= Leiv Erdal =

Norwegian politician

Leiv Erdal (11 August 1915 – 20 November 2009) was a Norwegian military officer, bailiff and politician for the Centre Party.

He was born in Naustdal Municipality as a son of farmer, bailiff and mayor Bendik Henriksen Erdal (1879–1937) and housewife Oleanna Mathiasdatter Naustdal (1884–1966). He finished primary school in 1929 and worked from 1930 to 1933 with farming and animals. From 1933 to 1934 he attended Fana Folk High School, and he then attended agricultural school in Førde for two years.

He underwent officer training in Bergen to 1937. He became a sergeant in 1938 and a second lieutenant (Fenrik) in 1939. During World War II he fought for Norway in Valdres and Fjordane during the Norwegian Campaign in 1940. He was decorated with the Defence Medal 1940–1945. He was the bailiff of Fjaler Municipality from 1940 to 1941 and acting bailiff of Naustdal from 1941 to 1942, but was then fired by the Nazi authorities. From 1942 to 1945 he worked for Vestlandske Kjøpelag, now a part of Felleskjøpet.

After the war, in 1945, he briefly worked with the treason investigations. He was the acting bailiff of Naustdal from 1945 to 1947 and then on a permanent basis until 1982, from 1945 to 1963 in Vevring Municipality in addition to Naustdal Municipality, and from 1977 to 1982 in Førde Municipality as well.
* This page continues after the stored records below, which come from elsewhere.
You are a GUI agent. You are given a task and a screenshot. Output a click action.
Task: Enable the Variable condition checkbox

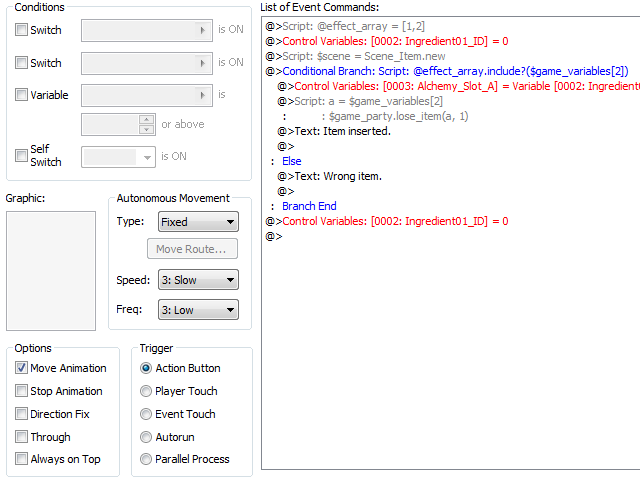tap(22, 95)
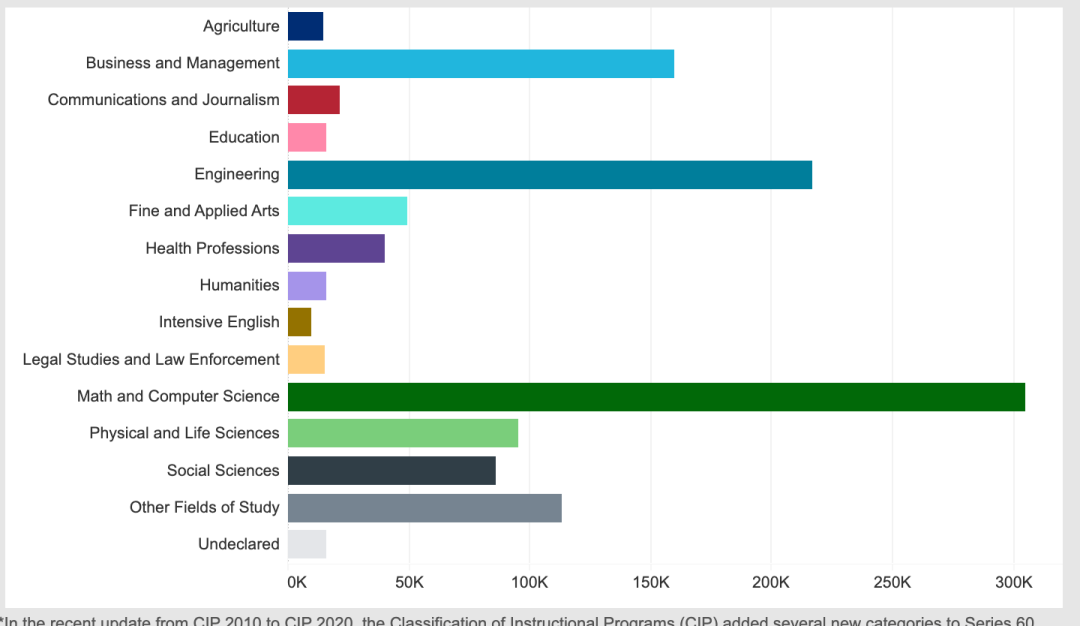Click the brown Intensive English bar
This screenshot has height=626, width=1080.
(x=299, y=322)
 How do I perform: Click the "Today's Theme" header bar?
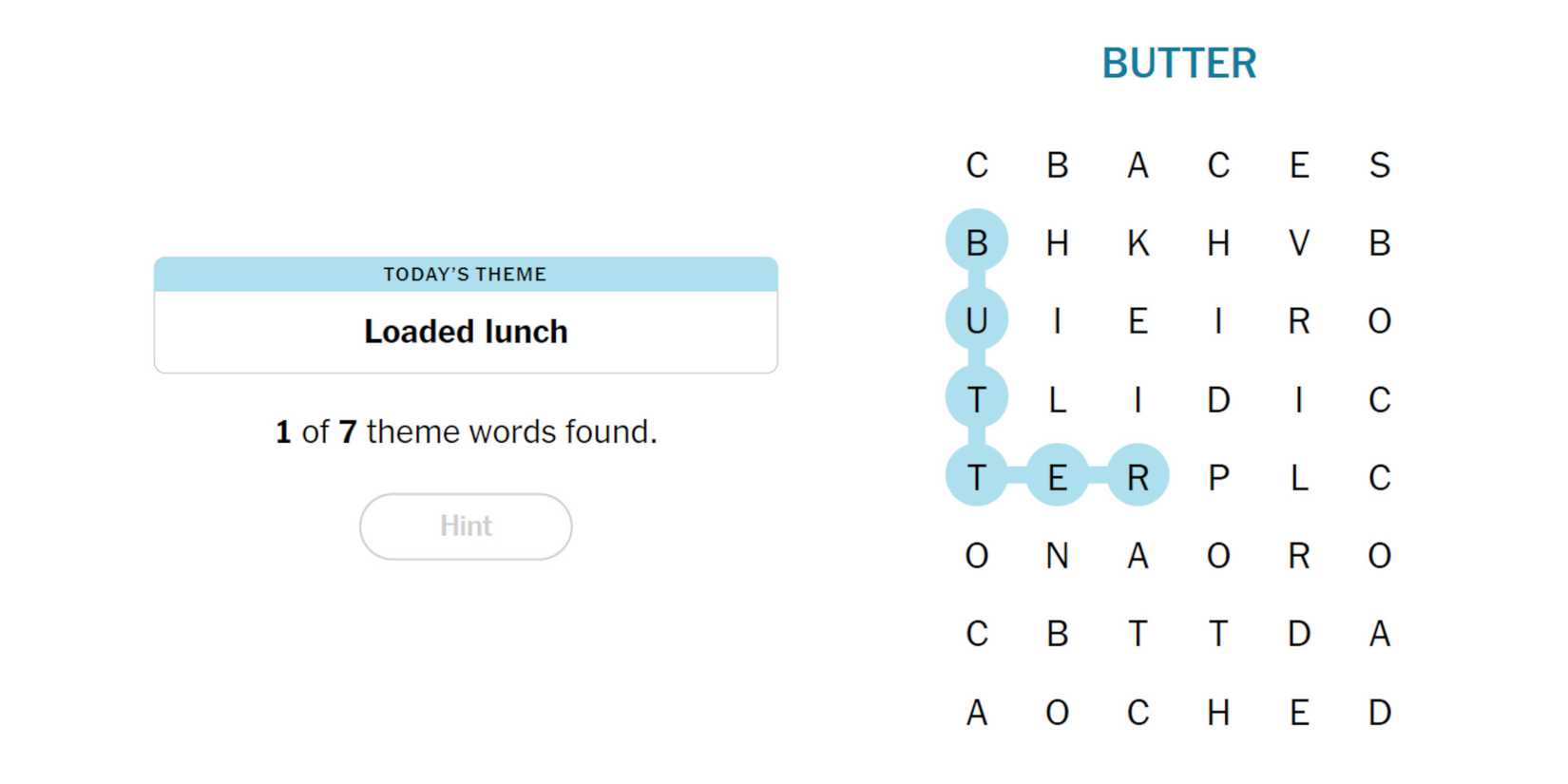(x=466, y=275)
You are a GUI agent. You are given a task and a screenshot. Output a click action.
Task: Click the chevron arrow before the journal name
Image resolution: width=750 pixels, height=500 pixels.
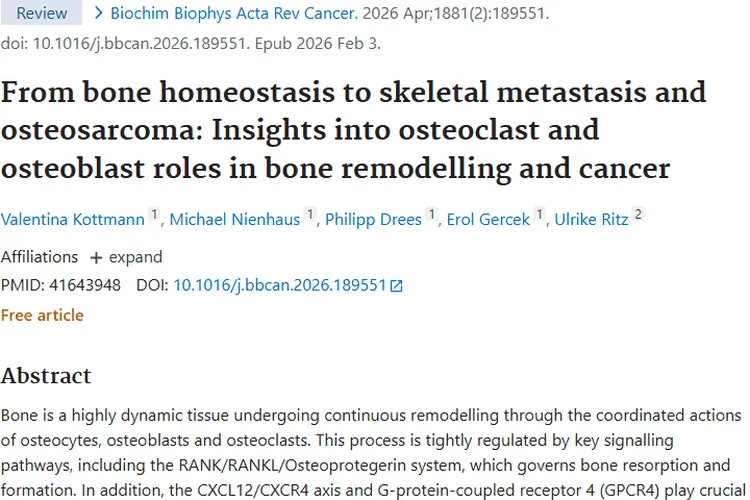tap(98, 14)
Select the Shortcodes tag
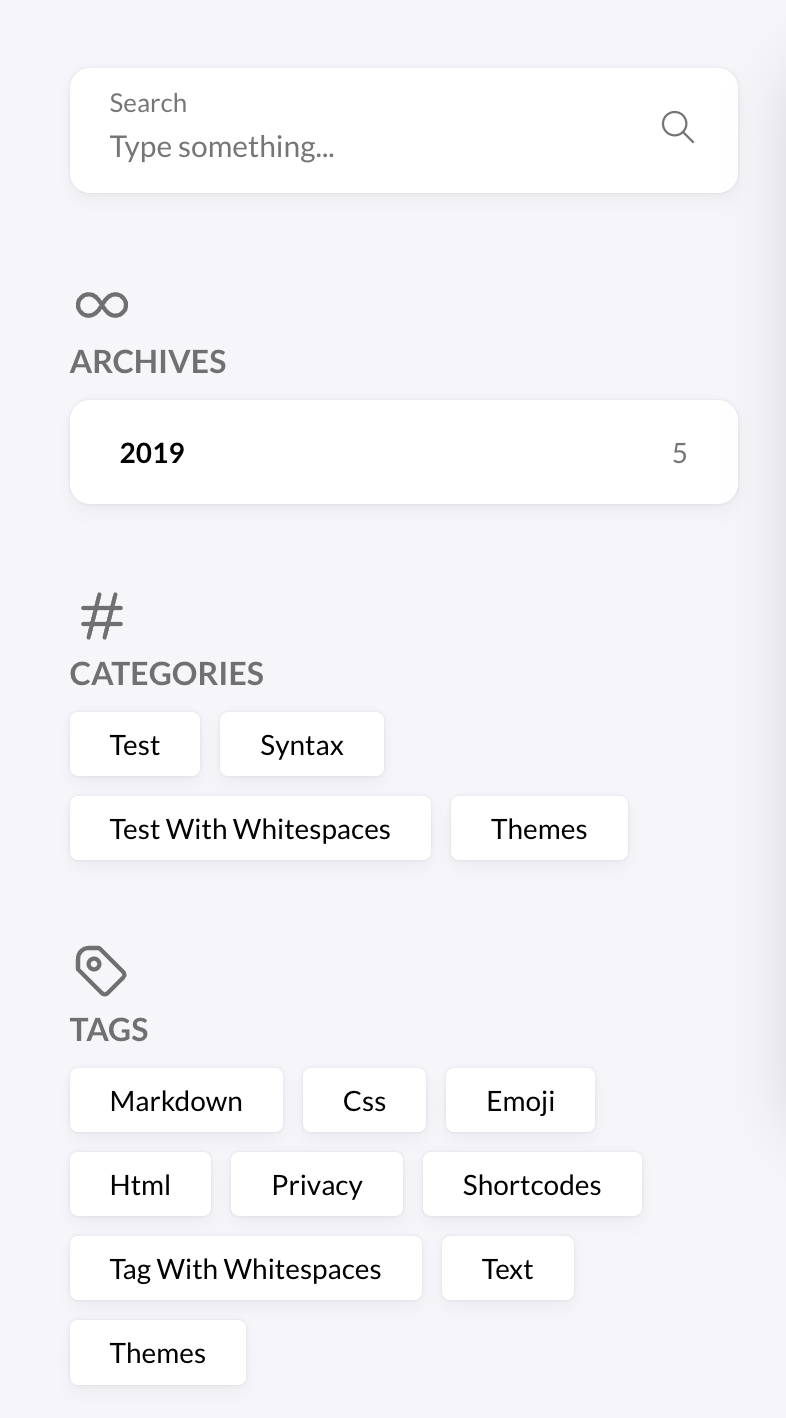 click(532, 1185)
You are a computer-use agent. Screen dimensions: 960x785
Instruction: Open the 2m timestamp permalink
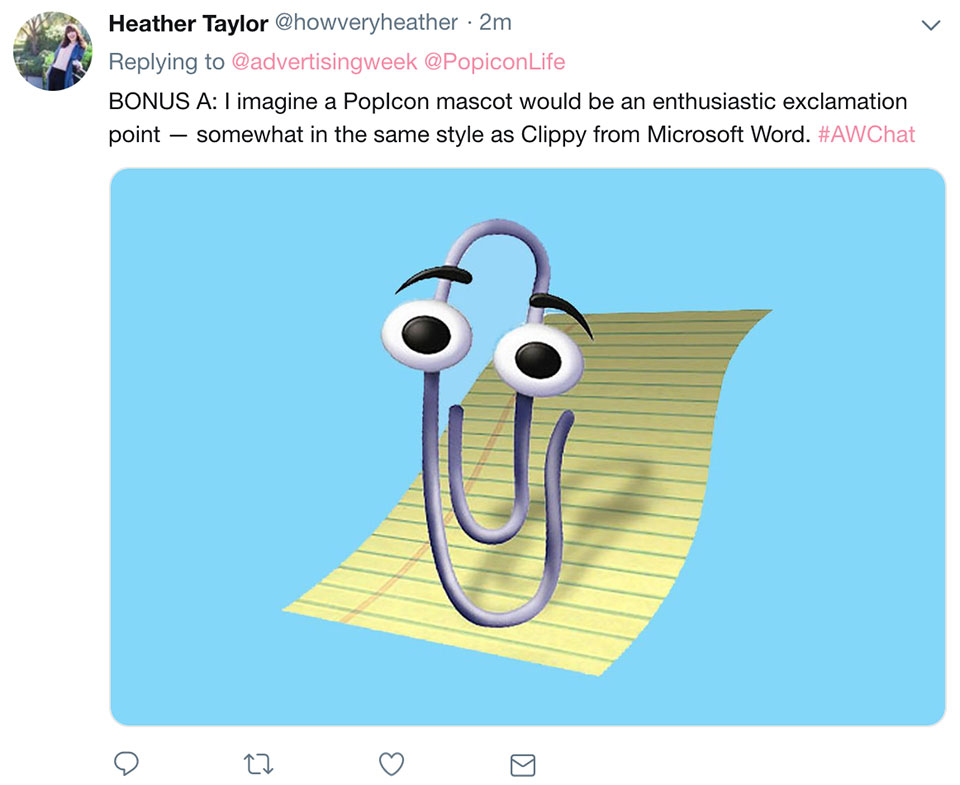pos(495,23)
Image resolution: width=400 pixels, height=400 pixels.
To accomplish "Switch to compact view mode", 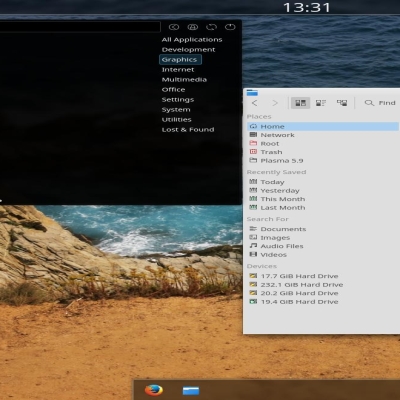I will pos(321,103).
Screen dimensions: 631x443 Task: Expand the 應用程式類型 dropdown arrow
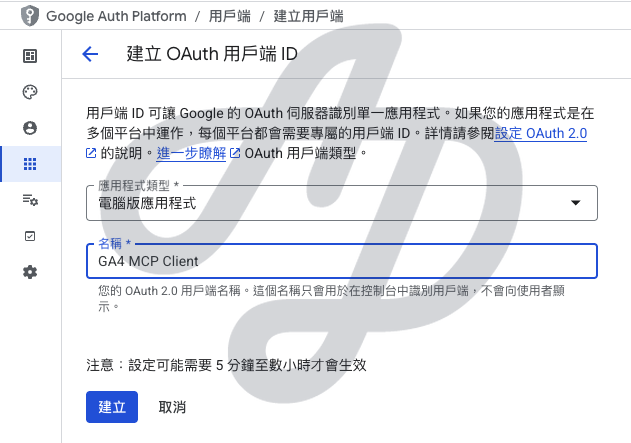point(575,203)
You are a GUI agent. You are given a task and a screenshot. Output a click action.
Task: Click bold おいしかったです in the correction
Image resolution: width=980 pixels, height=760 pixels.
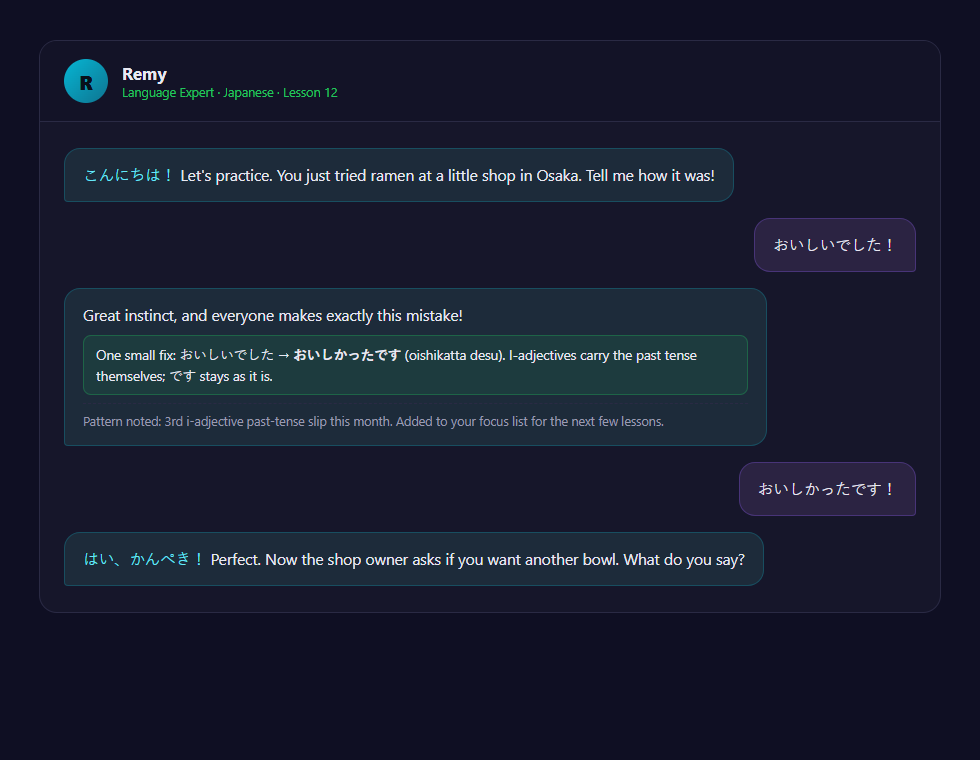(347, 355)
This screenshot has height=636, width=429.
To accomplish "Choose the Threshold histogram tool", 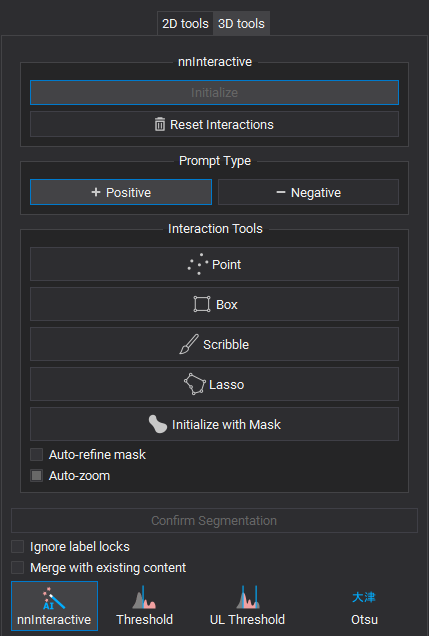I will coord(144,606).
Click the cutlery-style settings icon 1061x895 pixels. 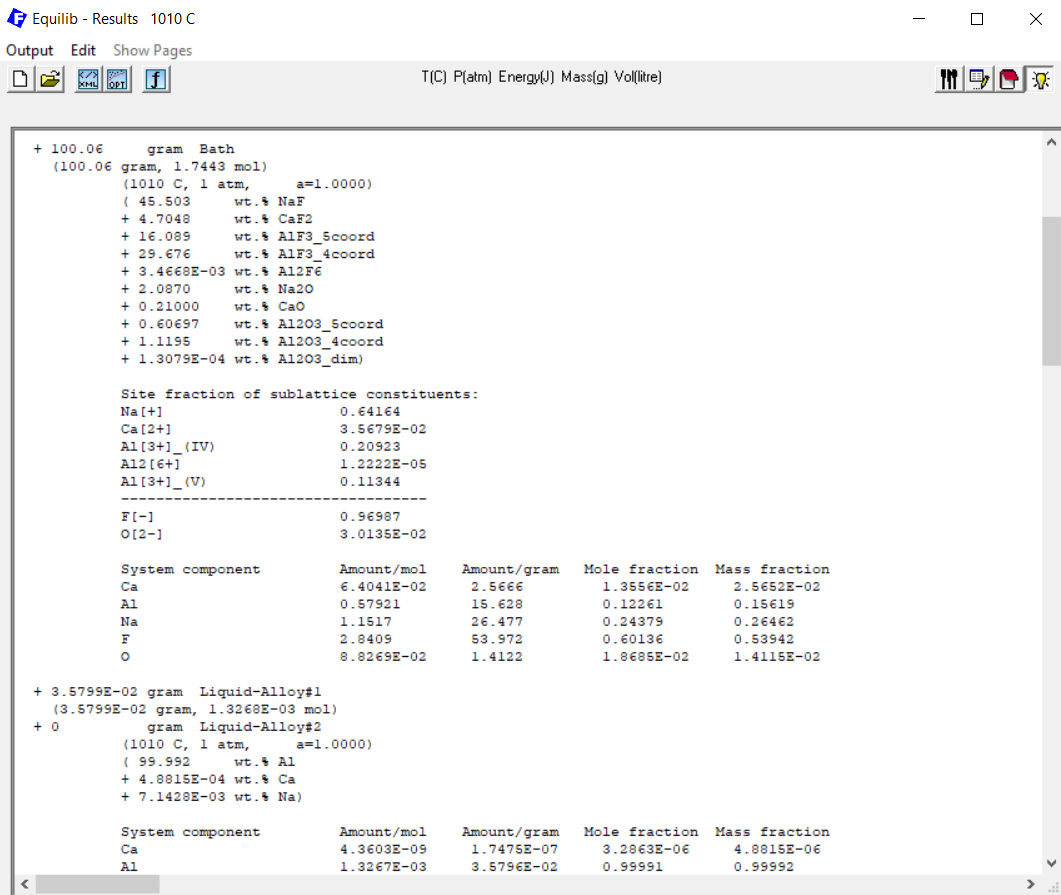(x=948, y=78)
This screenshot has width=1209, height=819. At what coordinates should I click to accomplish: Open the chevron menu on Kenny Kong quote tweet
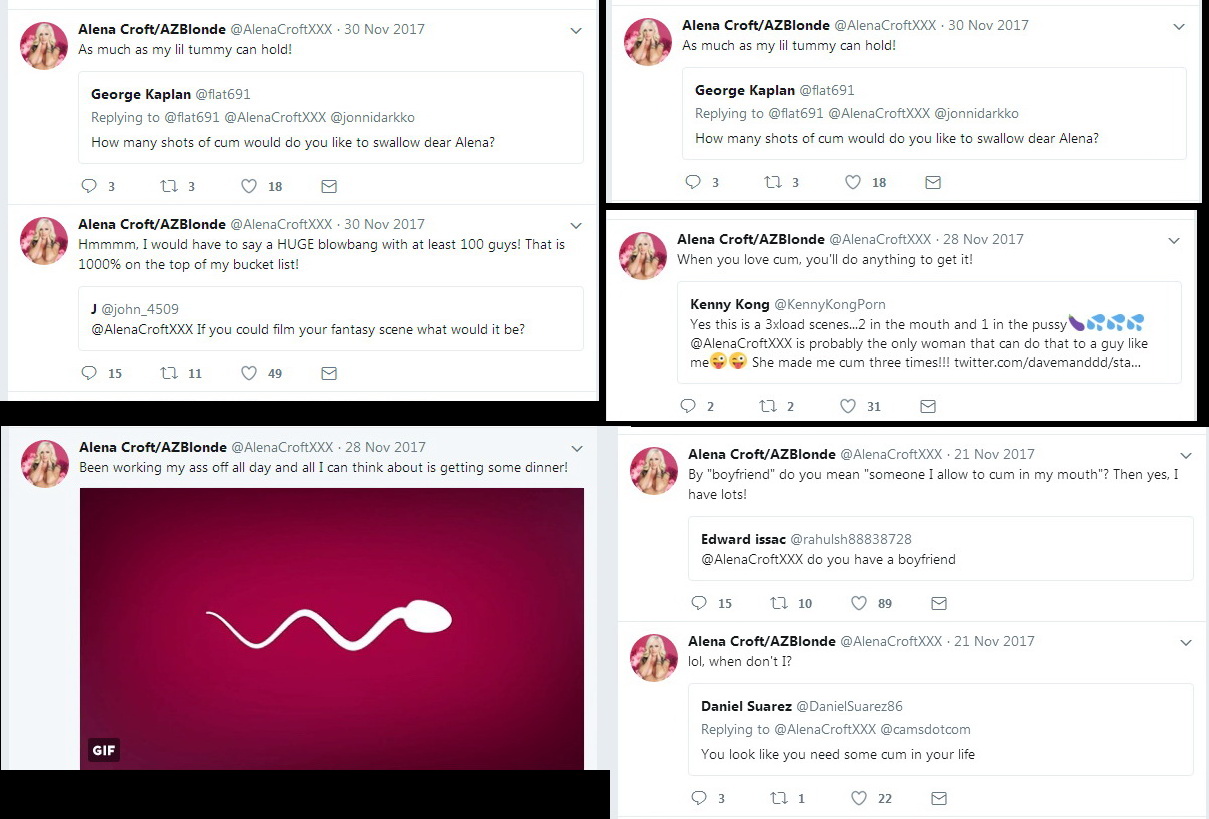pyautogui.click(x=1174, y=240)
In Naustdal Municipality, he was a member of the school board from 1958 to 1963 (and the county school board from 1976 to 1979), was the public trustee from 1964 to 1991 and chaired the conciliation board from 1980 to 1991. He was a deputy board member of Folketrygdfondet from 1972 to 1984 and chaired Sunnfjord history association and Sunnfjord Folkemuseum from 1972 to 1986. He was also involved in Noregs Ungdomslag and chaired his countywide trade union from 1973 to 1975.

He chaired his local party chapter from 1956 to 1957 and the county chapter from 1966 to 1978. He was a national board member of the Centre Party from 1966 to 1978 and a central board deputy member from 1975 to 1977. He was a member of the municipal council of Naustdal Municipality from 1951 to 1963, the last four years in the executive committee. He served as a deputy representative to the Parliament of Norway from Sogn og Fjordane during the terms 1969–1973 and 1973–1977. From 1 to 16 October 1973 he met regularly for John Austrheim, who was a member of the outgoing Korvald's Cabinet. In total he met during 138 days of parliamentary sessions.